10/14/20 Pratt School of Engineering

Duke University leads new $2 million program to improve air quality monitoring and public awareness throughout South Asia

Three students sit on a tiled rooftop working on electronics
Building Air Quality Infrastructure in South Asia

Environmental engineers at Duke University have received a three-year, $2 million grant from the United States Department of State to create air quality sensor networks and research programs in several countries throughout South Asia. The project’s goal is to improve air quality and human health throughout the region by partnering with local governmental and private sector partners to improve air quality monitoring and public awareness.

Led by Mike Bergin, professor of civil and environmental engineering at Duke, the project will build on a network of longtime collaborators from the University of Wisconsin at Madison and Indian Institute of Technology at Kanpur, and bring together many new collaborations with industry, governmental and non-governmental organizations and universities across South Asia. The program will build air quality sensor networks in Bangladesh, India, Nepal and Sri Lanka and work to begin similar programs in Bhutan and the Maldives.

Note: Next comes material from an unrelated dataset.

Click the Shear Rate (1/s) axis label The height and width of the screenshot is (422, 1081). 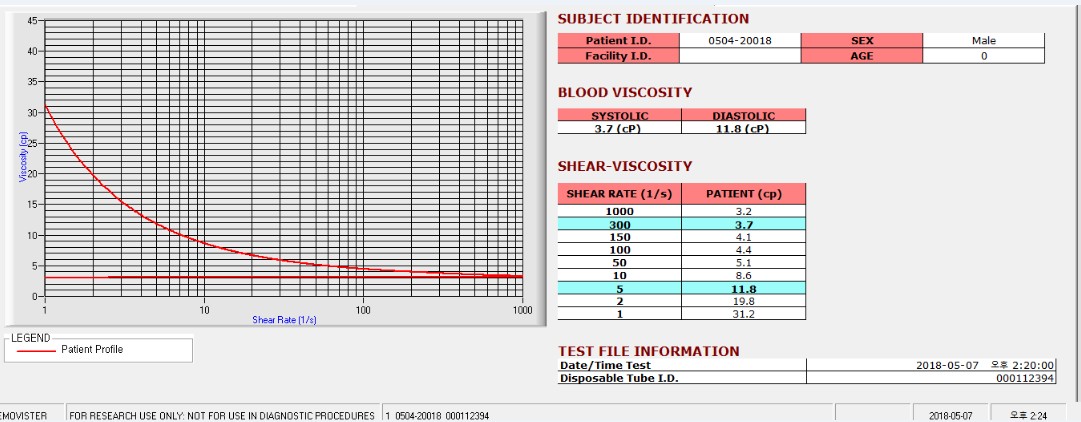[284, 320]
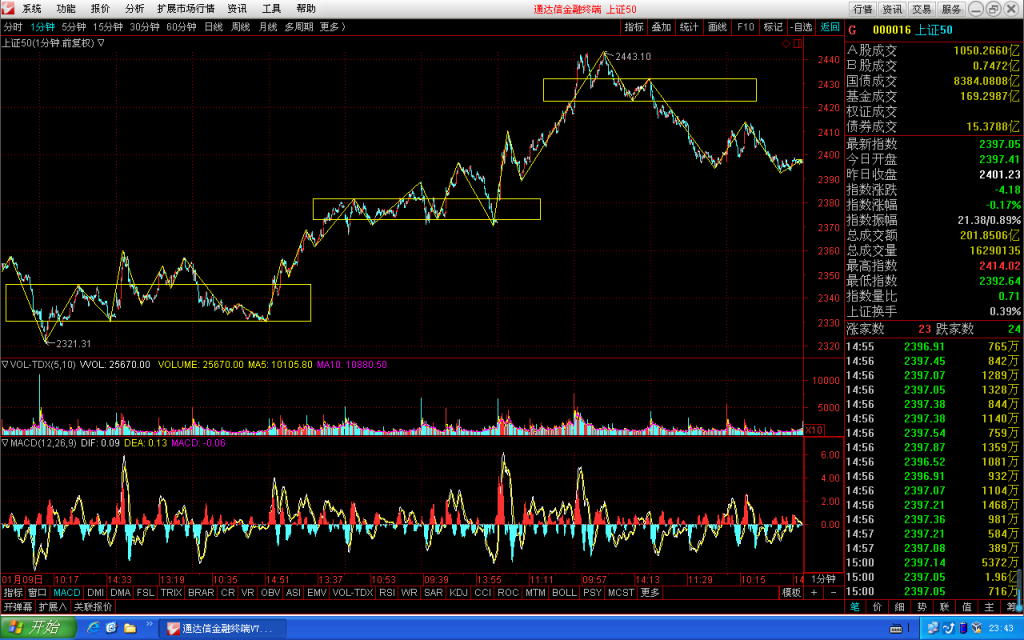Switch chart period to 日线
This screenshot has height=640, width=1024.
[213, 27]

“Many of these regions have fantastic experts trained in air quality research, but most don’t have any projects underway nor the equipment required to start them,” said Bergin. “Members of our team have pioneered the development and application of low-cost air quality sensors and demonstrated their usefulness through several projects in China and India. Now our team will work with local partners, universities and government agencies in six countries to build their research capacity and improve their air quality with the expertise we know we have.”

Air pollution is a growing global threat to human health, the environment and economies. Air pollution across much of South Asia is at extremely unhealthy levels, especially PM2.5, which are air particles that have a diameter of less than 2.5 micrometers—about three percent of the diameter of a human hair—and have been shown to have a dramatic effect on human health because of their ability to travel deep into the lungs.

While many developed nations such as the United States and China have invested resources in monitoring and mitigating sources of these pollutants, most sensors are expensive and not within the reach of low-resource countries. Bergin and his laboratory, however, have developed sensors costing hundreds rather than tens of thousands of dollars that could help these regions catch up.

For example, a recent study put these sensors into the homes of about 40 Chinese families to look at how air filters might improve people’s exposure levels and overall health. Its success pointed to the possibility of using these instruments to understand pollution in other places with very few monitors. Once in place, Bergin hopes to pair local air quality measurements with a deep learning approach developed with collaborators at Duke that can estimate ground levels of PM2.5 based on high-resolution satellite imagery.

“Our vision is to make these super high-resolution maps of air pollution so that we know where people get high exposures,” said Bergin. “With that knowledge in hand, we can educate people about exposure and sources, help modify their behavior in the short term to lower their exposure and improve their health, and work with local governments to make actionable policy changes to clean the air and create a more healthy environment.”